(2 May 2024)
RESTRICTION SUMMARY:
ASSOCIATED PRESS
Mexico City – 1 May 2024
1. Various of volunteers and security forces searching for human remains in field
2. Yellow tape at site of alleged illegal crematorium and police walking in background
3. Scorched shoe
4. SOUNDBITE (Spanish) Ceci Flores, volunteer searcher:
"(On how she found out about an alleged clandestine crematorium) It was an anonymous call. Everything we do comes from anonymous calls and we know of another 14 places (where there could be bodies)."
5. Wide of people searching for human remains
6. Police officer with search dog and firefighter searching for human remains
7. Various of workers searching through ash, inspecting scraps of clothes
8. Military guarding cordoned off area
9. Iztapalapa in distance
STORYLINE:
Trailed by search dogs and police, more than a dozen volunteers on Wednesday walked carefully through fields of weeds and dry earth with their eyes fixed on the ground.
On the fringes of Mexico City, the group began to search for human remains and other evidence after volunteer searchers said the site may be the location of a clandestine crematorium.

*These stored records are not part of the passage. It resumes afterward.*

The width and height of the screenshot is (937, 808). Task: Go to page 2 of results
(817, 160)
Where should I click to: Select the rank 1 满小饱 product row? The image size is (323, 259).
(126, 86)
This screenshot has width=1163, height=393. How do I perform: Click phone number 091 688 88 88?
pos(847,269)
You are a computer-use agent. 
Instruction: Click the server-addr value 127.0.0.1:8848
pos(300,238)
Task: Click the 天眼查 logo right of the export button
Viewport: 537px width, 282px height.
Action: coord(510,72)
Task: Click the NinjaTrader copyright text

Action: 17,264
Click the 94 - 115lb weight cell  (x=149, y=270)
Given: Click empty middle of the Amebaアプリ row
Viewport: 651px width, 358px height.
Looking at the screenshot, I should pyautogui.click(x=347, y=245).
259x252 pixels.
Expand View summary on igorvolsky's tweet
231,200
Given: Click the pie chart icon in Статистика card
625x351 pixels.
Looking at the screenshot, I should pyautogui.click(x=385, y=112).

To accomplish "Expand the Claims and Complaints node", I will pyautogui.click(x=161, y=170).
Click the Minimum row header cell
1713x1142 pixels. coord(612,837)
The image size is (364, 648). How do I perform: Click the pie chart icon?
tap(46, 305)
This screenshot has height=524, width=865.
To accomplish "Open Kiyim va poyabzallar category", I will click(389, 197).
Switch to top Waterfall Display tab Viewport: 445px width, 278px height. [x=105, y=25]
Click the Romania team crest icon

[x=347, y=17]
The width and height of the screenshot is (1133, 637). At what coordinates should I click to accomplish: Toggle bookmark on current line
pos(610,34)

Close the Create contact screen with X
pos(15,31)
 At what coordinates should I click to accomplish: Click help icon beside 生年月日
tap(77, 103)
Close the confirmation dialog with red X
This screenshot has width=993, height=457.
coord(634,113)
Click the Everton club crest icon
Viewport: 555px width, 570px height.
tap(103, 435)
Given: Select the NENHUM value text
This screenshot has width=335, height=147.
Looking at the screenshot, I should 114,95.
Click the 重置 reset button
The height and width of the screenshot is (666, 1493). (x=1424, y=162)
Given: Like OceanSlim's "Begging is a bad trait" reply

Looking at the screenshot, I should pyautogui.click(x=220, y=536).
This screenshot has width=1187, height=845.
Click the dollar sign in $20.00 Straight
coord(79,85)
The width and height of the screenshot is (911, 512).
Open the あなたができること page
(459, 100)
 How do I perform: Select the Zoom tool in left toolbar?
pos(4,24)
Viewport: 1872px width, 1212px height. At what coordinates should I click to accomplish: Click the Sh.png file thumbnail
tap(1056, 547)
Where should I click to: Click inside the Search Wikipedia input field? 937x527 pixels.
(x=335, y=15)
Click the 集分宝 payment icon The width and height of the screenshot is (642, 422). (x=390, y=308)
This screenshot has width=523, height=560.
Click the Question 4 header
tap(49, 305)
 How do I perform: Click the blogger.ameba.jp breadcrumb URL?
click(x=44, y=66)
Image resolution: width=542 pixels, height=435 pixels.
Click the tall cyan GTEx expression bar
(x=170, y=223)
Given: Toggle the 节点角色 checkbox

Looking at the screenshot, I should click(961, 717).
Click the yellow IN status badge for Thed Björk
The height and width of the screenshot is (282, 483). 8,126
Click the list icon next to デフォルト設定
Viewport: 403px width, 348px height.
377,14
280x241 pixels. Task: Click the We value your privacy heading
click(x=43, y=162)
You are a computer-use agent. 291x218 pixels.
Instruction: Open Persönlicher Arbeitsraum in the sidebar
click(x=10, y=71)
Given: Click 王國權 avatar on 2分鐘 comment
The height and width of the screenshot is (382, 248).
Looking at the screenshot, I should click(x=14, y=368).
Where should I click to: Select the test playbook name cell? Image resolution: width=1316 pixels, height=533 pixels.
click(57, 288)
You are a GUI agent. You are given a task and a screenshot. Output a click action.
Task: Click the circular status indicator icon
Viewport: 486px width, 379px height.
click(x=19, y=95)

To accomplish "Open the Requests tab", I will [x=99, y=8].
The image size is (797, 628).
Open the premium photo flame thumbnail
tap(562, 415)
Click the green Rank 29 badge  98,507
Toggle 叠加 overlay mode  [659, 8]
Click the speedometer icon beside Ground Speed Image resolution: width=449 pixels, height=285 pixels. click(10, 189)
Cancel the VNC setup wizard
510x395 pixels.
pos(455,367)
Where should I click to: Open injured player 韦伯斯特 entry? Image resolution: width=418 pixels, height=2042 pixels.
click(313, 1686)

The body search comes after Ceci Flores, a leader of a group searching for the bodies of Mexico’s missing, announced on social media late Tuesday that her team had found bones, clandestine burial pits and ID cards around a charred pit the southern outskirts of the city.
Flores said the group learned about the site from "an anonymous call" and that they know of "another 14 places" where there could be remains of missing people.
More than 110,000 people have been declared missing amid ongoing cartel violence, according to Mexican authorities.
In the face of deep impunity, "madres buscadoras," or "searching mothers," like Soria Aguayo have formed their own independent groups to look for the remains of their missing loved ones in violence-torn swathes of Mexico.
"My promise to these women is to continue searching until we can’t anymore… because there’s still many (bodies) we haven’t found," said 54-year-old Soria Aguayo, whose son’s remains were recovered in Veracruz in 2022.
Flores’ announcement marked the first time in recent memory that anyone claimed to have found such a body disposal site in the Mexican capital.
Soaring violence seen in large swathes of the country in recent years has yet to reach the capital – at least in its most visceral form.
Ulises Lara, Mexico City’s chief prosecutor, said Tuesday morning that police went to the addresses listed on the ID cards recovered and "found that both of the people to whom those cards belonged are alive and in good health."
Lara said one of them, a woman, said her card and cellphone had been stolen about a year ago, when thieves snatched her phone and ID card from her hands while she was stuck in traffic.
While that ruled out the possibility the woman’s body could have been dumped there, it did suggest that criminals had used the site to dispose of evidence.
Lara said experts were investigating to determine the nature of the remains found, and whether they were human.
The prosecutors office said it was also reviewing security camera footage and looking for possible witnesses.
After hours of searching through fields on the rural outskirts of the Mexican capital, volunteers came up with little other than frustration.
While some in the group cast doubt that they would find any bodies, Flores said they planned to press on in their search, adding they had already spent two days searching the area before finding what they believed to be human remains.